---- MATERIAL TO PROCESS

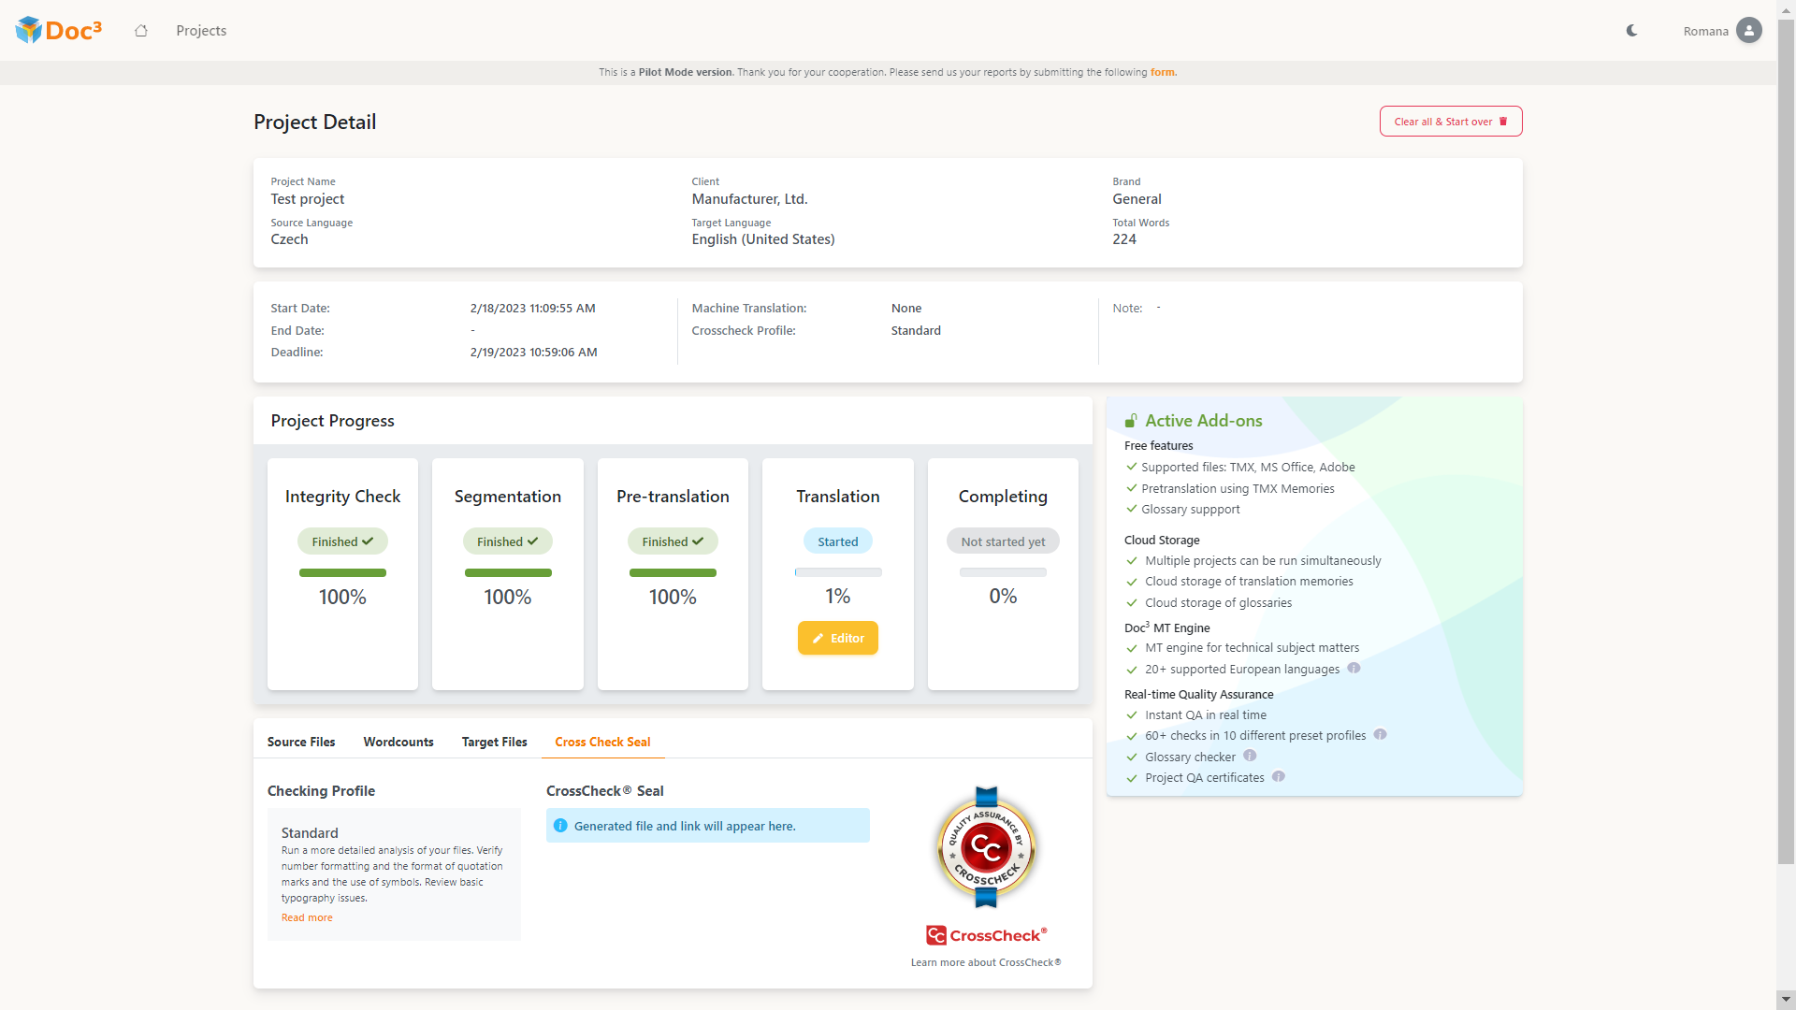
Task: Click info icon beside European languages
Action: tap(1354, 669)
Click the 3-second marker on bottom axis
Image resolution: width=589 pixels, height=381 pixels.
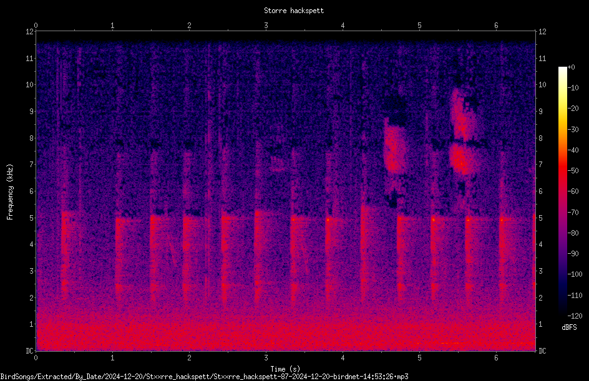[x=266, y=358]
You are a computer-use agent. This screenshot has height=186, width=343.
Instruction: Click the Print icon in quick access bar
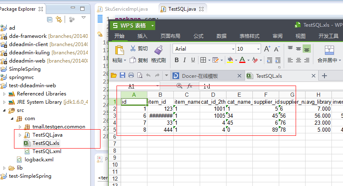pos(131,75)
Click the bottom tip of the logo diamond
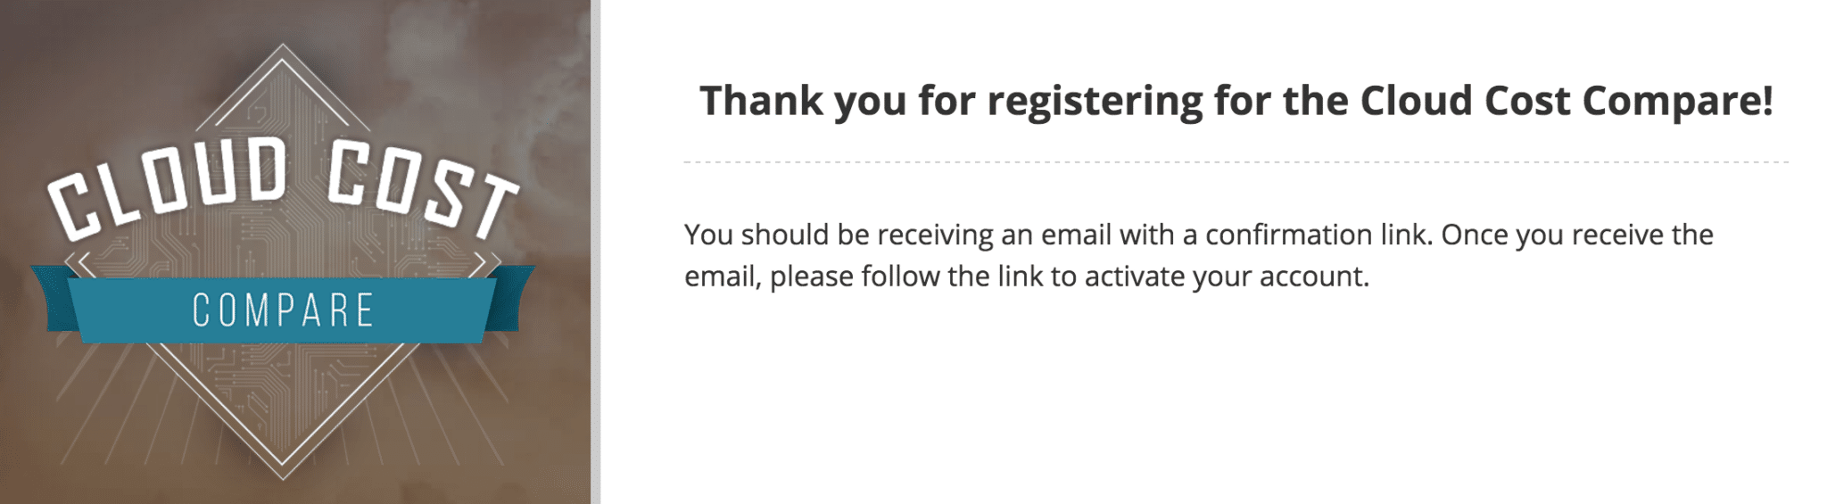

--------

#### [THE REQUEST]
Reproduce the lines above word for word, omitting the pictures.

#### [EXERCISE RESULT]
Task: Click info icon beside European languages
Action: tap(1354, 669)
Click the 3-second marker on bottom axis
Image resolution: width=589 pixels, height=381 pixels.
[x=266, y=358]
You are a computer-use agent. This screenshot has height=186, width=343.
Instruction: Click the Print icon in quick access bar
pos(131,75)
Click the bottom tip of the logo diamond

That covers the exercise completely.